── EXCERPT

So what makes an effective leader in AI and digital transformation?
First of all, it should not be just a technology geek who understands everything about digital tools, while the rest of the organization is somewhere completely different. That approach will not work. For me, leadership is about building the right team. You need a team that covers all the necessary dimensions of transformation.
The CFO needs to understand how investment capacity will be created and how operational budgets will change as reimbursement models evolve. The CHRO needs to consider transformation capabilities: how people will adapt, how change will be managed, and how the workforce will be supported. The COO needs to rethink operational processes and workflows. The CMO needs to consider the role of medical professionals, where priorities should lie, and how clinicians can be supported in the transition.
And the CEO’s role is to bring all these elements together. Great CEOs are usually not deep specialists in one particular area. Their strength is the ability to connect all these perspectives and steer the organization as a whole.
Traditionally, many healthcare CEOs came from medical backgrounds, and I still think that remains important because it helps them gain credibility and acceptance within healthcare organizations. But today they also need a much broader perspective. They need to understand technology, organizational change, and digital transformation. They do not have to be the leading technology expert themselves, but they must be able to appoint the right specialists to the leadership team and understand how all the pieces fit together.
Healthcare systems around the world are struggling with workforce shortages, medical errors, rising costs, and the need to maintain the quality of care. Do you think AI is truly the technology that can finally make healthcare systems more sustainable, or is it more of a promise, a kind of holy grail that everyone hopes will solve these problems?
I don’t really believe in holy grails – they don’t exist. Even if you had the most sophisticated and perfectly fine-tuned AI system, if your workforce policy is poor, you still won’t have the people you need to run the system properly.
I believe AI can relieve several tensions within healthcare systems. Take ambient technology as an example. If it helps doctors avoid spending two extra hours every evening on administration and electronic patient records, then it immediately relieves pressure.
For me, the real opportunity lies in how AI can help patients with less complex conditions manage more of their own care and monitoring.
My husband recently had surgery for stenosis. I looked up exercises for him using ChatGPT, and honestly, he is doing much better because of it. I currently have a problem with my heel, and I am also using digital tools and exercises to improve my condition. These kinds of tools can reduce unnecessary pressure on healthcare systems. So yes, I do think AI can relieve some of the tension. But no, I definitely do not think it is a holy grail.

────
── INFORMATION SUPPLIED

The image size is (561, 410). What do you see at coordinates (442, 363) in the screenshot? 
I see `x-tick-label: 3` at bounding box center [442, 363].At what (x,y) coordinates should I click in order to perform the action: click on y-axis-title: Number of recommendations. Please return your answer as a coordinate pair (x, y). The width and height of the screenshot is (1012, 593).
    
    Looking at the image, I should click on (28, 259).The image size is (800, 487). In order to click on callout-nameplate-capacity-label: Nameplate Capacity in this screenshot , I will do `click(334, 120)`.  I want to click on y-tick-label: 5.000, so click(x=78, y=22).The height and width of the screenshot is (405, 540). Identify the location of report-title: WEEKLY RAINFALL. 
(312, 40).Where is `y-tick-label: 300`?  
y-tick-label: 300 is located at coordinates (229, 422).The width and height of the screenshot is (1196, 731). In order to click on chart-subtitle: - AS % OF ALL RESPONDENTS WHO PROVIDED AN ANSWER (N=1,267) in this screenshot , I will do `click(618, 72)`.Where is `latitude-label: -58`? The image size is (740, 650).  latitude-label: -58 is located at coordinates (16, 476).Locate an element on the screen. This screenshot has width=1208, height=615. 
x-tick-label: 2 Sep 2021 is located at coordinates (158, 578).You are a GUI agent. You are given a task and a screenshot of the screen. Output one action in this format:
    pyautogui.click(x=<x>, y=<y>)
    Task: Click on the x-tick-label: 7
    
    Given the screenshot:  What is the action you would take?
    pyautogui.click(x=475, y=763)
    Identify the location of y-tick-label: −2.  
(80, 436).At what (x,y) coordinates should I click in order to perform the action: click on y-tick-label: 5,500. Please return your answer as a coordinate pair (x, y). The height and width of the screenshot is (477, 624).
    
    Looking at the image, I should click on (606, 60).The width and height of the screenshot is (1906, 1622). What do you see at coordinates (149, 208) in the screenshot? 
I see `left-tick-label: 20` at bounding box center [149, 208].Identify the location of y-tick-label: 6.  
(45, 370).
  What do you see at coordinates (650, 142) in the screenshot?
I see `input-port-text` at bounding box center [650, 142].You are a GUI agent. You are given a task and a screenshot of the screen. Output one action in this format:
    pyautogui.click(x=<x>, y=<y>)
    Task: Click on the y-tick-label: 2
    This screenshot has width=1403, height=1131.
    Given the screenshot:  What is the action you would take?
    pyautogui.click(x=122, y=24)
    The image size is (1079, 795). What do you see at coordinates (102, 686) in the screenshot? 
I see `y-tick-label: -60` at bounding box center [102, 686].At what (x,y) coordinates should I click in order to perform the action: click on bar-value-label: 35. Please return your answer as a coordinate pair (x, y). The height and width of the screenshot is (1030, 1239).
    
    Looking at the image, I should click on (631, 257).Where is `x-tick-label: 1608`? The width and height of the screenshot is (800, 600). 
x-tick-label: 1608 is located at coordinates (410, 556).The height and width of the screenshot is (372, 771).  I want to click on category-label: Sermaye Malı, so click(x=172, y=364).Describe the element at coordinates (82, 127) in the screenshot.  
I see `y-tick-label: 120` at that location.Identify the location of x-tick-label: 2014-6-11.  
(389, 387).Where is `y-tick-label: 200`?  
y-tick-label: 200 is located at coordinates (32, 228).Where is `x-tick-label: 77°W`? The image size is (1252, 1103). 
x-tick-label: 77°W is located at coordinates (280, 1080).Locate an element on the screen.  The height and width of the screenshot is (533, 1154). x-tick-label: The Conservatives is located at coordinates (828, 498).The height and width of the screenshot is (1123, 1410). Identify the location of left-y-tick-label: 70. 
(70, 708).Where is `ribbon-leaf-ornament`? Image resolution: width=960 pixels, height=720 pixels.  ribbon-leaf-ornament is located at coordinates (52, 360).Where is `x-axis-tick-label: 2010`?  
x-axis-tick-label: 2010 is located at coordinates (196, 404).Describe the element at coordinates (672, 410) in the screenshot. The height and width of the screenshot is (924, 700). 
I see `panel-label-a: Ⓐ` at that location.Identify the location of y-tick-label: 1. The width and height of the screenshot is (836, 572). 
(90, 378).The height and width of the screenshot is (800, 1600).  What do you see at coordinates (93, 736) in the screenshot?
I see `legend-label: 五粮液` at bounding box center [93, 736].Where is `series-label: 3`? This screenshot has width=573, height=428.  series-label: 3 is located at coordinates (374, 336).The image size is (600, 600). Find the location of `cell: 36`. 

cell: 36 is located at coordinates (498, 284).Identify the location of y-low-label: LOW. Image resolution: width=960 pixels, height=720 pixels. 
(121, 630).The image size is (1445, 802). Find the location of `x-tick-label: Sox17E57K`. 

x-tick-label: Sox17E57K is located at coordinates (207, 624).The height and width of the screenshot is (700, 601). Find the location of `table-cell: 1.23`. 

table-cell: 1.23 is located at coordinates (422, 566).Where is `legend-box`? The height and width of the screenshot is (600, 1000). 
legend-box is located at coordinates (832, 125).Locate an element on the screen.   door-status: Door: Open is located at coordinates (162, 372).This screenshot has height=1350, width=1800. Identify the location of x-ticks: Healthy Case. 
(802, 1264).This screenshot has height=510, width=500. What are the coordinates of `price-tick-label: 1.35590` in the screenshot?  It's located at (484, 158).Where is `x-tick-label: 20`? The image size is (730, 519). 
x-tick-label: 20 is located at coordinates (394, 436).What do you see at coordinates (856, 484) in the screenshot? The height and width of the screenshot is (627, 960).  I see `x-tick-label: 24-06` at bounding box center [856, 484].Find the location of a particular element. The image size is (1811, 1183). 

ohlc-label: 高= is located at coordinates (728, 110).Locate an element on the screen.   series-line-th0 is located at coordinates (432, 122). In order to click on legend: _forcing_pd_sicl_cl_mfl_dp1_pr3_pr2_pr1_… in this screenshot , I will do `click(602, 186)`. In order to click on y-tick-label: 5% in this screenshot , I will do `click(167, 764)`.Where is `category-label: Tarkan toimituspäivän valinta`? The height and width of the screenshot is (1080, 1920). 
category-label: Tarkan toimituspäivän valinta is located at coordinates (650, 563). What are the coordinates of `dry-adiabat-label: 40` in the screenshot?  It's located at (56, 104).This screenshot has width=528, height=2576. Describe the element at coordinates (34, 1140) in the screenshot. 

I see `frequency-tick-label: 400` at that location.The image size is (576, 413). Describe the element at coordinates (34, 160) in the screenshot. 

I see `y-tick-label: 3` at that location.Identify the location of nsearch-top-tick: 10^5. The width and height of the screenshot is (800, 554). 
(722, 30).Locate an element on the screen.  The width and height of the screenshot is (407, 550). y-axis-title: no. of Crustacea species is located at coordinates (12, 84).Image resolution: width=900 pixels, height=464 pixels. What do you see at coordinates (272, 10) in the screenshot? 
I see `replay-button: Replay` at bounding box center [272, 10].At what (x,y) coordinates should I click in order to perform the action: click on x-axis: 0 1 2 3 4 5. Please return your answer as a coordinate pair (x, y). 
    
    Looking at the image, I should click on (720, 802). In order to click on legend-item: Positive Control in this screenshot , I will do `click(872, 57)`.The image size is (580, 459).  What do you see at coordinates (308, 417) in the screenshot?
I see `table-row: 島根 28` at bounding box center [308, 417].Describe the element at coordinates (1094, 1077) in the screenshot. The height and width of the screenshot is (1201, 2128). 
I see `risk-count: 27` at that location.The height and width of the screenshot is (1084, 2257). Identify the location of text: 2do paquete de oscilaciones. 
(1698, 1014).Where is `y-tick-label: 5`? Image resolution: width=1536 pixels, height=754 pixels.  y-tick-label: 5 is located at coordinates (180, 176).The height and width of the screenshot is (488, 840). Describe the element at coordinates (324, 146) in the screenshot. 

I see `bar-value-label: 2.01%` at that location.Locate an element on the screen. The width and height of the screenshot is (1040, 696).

────

■ **EXERCISE AIM**
Rewrite the passage from "I believe AI" to "a holy grail." in the interview excerpt on AI in healthcare above, replacing "ambient technology" with "voice documentation software".

■ **WRITTEN REPLY**
I believe AI can relieve several tensions within healthcare systems. Take voice documentation software as an example. If it helps doctors avoid spending two extra hours every evening on administration and electronic patient records, then it immediately relieves pressure.
For me, the real opportunity lies in how AI can help patients with less complex conditions manage more of their own care and monitoring.
My husband recently had surgery for stenosis. I looked up exercises for him using ChatGPT, and honestly, he is doing much better because of it. I currently have a problem with my heel, and I am also using digital tools and exercises to improve my condition. These kinds of tools can reduce unnecessary pressure on healthcare systems. So yes, I do think AI can relieve some of the tension. But no, I definitely do not think it is a holy grail.